*Materials provided*.
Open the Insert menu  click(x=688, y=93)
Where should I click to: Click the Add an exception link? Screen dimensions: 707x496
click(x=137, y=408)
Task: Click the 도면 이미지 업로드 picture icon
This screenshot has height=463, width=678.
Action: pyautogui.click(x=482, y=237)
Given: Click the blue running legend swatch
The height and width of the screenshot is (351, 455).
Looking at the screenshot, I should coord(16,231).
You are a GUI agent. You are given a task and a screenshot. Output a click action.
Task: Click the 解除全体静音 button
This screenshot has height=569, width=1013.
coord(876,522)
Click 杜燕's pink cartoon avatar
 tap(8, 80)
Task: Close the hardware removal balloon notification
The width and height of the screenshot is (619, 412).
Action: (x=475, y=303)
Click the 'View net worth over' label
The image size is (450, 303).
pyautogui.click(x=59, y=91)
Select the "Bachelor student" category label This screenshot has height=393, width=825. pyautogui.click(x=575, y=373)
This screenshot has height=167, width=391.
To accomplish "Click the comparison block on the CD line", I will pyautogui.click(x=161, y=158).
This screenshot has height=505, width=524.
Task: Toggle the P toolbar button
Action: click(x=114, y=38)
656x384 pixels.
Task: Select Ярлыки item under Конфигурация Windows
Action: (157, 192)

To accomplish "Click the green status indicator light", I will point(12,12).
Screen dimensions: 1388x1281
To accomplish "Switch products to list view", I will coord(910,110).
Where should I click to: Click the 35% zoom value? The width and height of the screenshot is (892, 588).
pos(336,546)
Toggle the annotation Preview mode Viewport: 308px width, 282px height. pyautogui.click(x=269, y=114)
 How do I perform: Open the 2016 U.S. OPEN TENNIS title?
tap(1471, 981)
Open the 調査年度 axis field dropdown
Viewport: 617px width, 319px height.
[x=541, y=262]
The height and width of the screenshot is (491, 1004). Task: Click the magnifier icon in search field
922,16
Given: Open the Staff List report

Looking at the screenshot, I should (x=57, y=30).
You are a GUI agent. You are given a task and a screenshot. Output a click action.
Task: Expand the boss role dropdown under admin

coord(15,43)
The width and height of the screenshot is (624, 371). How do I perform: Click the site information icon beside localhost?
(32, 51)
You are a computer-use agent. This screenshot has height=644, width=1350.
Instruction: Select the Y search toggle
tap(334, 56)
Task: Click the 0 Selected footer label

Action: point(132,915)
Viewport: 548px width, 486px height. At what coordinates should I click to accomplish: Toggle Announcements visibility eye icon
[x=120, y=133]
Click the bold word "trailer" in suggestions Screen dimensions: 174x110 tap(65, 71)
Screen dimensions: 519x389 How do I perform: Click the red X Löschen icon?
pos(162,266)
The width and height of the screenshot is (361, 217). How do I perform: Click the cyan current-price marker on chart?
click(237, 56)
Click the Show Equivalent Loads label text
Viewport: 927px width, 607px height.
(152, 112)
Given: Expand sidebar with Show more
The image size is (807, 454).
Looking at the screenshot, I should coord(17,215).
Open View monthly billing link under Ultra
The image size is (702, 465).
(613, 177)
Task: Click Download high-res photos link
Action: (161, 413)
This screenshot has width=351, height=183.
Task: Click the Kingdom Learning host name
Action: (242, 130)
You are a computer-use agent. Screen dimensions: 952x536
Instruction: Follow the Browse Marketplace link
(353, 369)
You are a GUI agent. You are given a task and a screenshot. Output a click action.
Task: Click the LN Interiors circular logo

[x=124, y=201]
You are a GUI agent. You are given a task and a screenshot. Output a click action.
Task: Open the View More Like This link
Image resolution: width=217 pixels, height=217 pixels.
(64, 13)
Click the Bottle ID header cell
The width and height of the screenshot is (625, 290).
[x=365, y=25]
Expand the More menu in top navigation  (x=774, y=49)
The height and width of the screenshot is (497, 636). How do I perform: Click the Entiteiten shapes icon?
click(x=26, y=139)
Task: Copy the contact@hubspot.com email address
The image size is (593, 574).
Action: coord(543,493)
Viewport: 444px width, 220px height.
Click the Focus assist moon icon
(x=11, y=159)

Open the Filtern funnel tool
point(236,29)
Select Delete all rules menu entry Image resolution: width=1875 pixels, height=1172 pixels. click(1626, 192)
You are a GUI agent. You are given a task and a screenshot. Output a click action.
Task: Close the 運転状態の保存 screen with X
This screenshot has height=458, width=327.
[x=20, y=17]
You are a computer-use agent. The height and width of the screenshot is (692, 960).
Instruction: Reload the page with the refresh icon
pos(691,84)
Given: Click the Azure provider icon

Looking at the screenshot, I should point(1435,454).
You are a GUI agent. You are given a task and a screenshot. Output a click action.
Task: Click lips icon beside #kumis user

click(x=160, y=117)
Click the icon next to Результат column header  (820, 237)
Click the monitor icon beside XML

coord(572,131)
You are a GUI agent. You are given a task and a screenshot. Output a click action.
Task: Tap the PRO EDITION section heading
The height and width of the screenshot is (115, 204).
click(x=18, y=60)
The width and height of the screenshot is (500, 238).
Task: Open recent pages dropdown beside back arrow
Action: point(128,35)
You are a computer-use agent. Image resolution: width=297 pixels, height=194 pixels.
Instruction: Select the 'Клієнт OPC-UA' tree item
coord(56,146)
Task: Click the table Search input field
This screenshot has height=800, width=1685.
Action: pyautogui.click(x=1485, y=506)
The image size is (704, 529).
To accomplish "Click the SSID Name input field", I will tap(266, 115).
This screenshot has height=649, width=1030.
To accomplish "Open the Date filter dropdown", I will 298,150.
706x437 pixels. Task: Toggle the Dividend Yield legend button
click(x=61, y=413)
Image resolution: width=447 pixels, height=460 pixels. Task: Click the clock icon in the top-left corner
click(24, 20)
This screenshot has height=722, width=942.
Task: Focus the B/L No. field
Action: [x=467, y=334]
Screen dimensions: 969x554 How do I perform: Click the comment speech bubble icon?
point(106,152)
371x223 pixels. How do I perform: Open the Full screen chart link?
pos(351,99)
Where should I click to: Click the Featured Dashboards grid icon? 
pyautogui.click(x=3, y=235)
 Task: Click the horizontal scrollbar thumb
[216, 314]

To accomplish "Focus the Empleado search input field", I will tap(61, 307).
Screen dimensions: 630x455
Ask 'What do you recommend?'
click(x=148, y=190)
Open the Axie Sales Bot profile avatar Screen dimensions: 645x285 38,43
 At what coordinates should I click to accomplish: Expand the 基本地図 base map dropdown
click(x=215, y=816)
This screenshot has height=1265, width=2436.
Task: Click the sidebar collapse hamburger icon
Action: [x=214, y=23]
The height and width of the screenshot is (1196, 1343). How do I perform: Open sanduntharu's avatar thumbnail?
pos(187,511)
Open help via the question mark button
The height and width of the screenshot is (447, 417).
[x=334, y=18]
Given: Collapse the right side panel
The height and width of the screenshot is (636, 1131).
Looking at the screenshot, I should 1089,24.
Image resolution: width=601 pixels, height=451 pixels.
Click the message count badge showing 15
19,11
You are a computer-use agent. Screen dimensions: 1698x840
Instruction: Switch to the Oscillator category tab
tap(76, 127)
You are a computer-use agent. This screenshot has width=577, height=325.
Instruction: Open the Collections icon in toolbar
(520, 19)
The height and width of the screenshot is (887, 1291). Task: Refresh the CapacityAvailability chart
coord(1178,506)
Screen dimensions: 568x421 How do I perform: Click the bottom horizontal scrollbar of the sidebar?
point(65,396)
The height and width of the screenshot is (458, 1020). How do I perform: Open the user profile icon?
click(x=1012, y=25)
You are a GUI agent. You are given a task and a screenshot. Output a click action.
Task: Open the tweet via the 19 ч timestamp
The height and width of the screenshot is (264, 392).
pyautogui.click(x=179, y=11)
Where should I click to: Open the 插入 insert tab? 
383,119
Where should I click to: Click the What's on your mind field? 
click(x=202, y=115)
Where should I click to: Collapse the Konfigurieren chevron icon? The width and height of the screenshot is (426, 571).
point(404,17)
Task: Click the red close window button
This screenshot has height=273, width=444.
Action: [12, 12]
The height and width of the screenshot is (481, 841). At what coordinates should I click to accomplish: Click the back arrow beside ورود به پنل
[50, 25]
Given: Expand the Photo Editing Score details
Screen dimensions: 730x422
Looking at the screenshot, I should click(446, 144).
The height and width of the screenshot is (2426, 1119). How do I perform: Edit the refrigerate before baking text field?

*Task requirements*.
Transcribe, line for line, everything from the line containing "The height and width of the screenshot is (458, 1020)." down to the end of the rows.

*Worked answer*.
The height and width of the screenshot is (458, 1020). How do I perform: Open the user profile icon?
click(x=1012, y=25)
You are a GUI agent. You are given a task and a screenshot. Output a click action.
Task: Open the tweet via the 19 ч timestamp
The height and width of the screenshot is (264, 392).
pyautogui.click(x=179, y=11)
Where should I click to: Open the 插入 insert tab? 
383,119
Where should I click to: Click the What's on your mind field? 
click(x=202, y=115)
Where should I click to: Collapse the Konfigurieren chevron icon? The width and height of the screenshot is (426, 571).
point(404,17)
Task: Click the red close window button
This screenshot has height=273, width=444.
Action: [12, 12]
The height and width of the screenshot is (481, 841). At what coordinates should I click to accomplish: Click the back arrow beside ورود به پنل
[50, 25]
Given: Expand the Photo Editing Score details
Screen dimensions: 730x422
Looking at the screenshot, I should click(446, 144).
The height and width of the screenshot is (2426, 1119). How do I perform: Edit the refrigerate before baking text field?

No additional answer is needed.